Nature is nowhere accustomed more openly to display her secret mysteries than in cases where she shows traces of her workings apart from the beaten path; nor is there any better way to advance the proper practice of medicine than to give our minds to discovery of the usual law of Nature by careful investigation of cases of rarer forms of disease. For it has been found, in almost all things, that what they contain of useful or applicable is hardly perceived unless we are deprived of them, or they become deranged in some way. (Taken from Garrod1 quoting a letter written by William Harvey in 1657 to emphasize the value of studying human variants.)

Abstract  The medical model of disease holds that manifestations are the result of a process that has a cause. The manifestations of disease are assembled in diagnosis and they constitute a taxonomy. The process which underlies them is the pathogenesis of disease. The cause of disease comprises either an event that overwhelms homeostatic mechanisms (an extrinsic cause) or one that undermines them (an intrinsic cause). Most diseases involve a combination of both (a multifactorial cause).

Abstract  This text has three unifying themes. The first, and central, theme is that the causes of the diseases described are mutations (intrinsic). Because these mutations are often expressed as disadaptive phenotypes (i.e., clinical manifestations) in the universal environment, they may cause diseases that are simply inherited and classified as Mendelian or single-gene disorders. Some chapters describe more complex causes with non-Mendelian inheritance, as in the cases of Down syndrome (Chap. 63, a chromosomal disease) and diabetes mellitus (Chaps. 6 and 67 to 69, a multifactorial disease). The discussion of LDL-receptor deficiency (Chap. 120) and other lipoprotein disorders illustrates how a disease of heterogeneous etiology (coronary artery disease) is being broken down into its component causes, some cases being caused primarily by a defect in a single gene, and some cases being of multifactorial etiology. The text is now greatly expanded to encompass cancer, in which somatic mutation and environmental exposures play a more prominent role along with germ line mutations. Any of these three factors—germ line mutation, somatic mutation, or environmental factors—may predominate in a single individual or type of cancer. Germ line mutation is the major contributor in retinoblastoma (Chap. 36) and polyposis of the colon or hereditary nonpolyposis colon cancer (Chaps. 32 and 48). Somatic mutations and environment are usually entwined, but stochastic somatic mutation independent of environment may be more prominent, as perhaps is true for many cases of breast cancer (Chap. 47) or pancreatic cancer (Chap. 50), while environmental factors causing somatic mutations may be more obvious, as in the case of smoking and lung cancer or asbestosis and mesothelioma (Chap. 58). Each recent edition of this text, when compared with the previous edition, reveals an enormous increase in our knowledge about genetic cause at the molecular level. This knowledge is applied increasingly through the use of recombinant DNA methods in clinical diagnosis and counseling. Although the study of single-gene disorders has been the traditional focus of this book, the understanding of the molecular and biochemical basis of common, multifactorial disorders is increasing rapidly and will have a growing impact on the practice of medicine.

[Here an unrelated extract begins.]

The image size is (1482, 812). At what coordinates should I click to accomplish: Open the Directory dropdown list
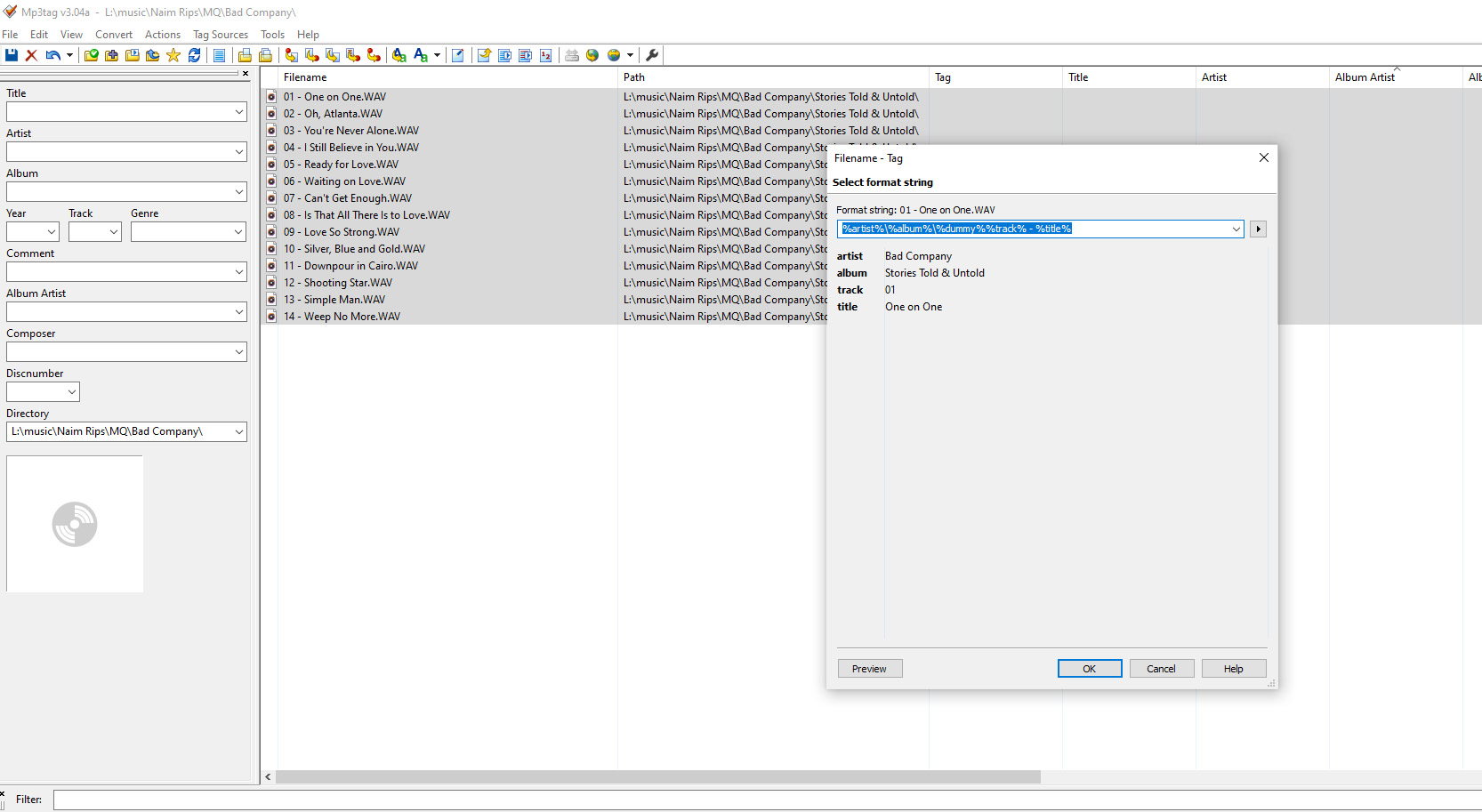[x=238, y=432]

Abstract  This text’s second unifying theme deals with pathogenesis in great detail. Knowledge of the pathophysiology of a disease explains its manifestations, is necessary for rational treatment, and may even suggest that treatment is not feasible.2, 3 It can be taken for granted that at least partial knowledge of pathogenesis is important for the treatment of most inborn errors of metabolism. The successive editions of this book document the expansion of knowledge about cause and about pathogenesis of inherited diseases. In due course, this book, or one like it, should become a fundamental textbook for the theory and practice of medicine, because most diseases in developed societies have genetic determinants. Every individual is a deviant in terms of biochemical individuality, 4 meaning that every person has an inherited predisposition to disease (diathesis) in a particular circumstance. This is not a new idea; Garrod expounded it thoroughly and clearly in his second book.5 The difference between then and now is simply that molecular methods have made it possible to see in our DNA, our inherited predispositions. We can either avoid the occurrence of serious disease genotypes through genetic counseling procedures or ameliorate symptoms through treatment.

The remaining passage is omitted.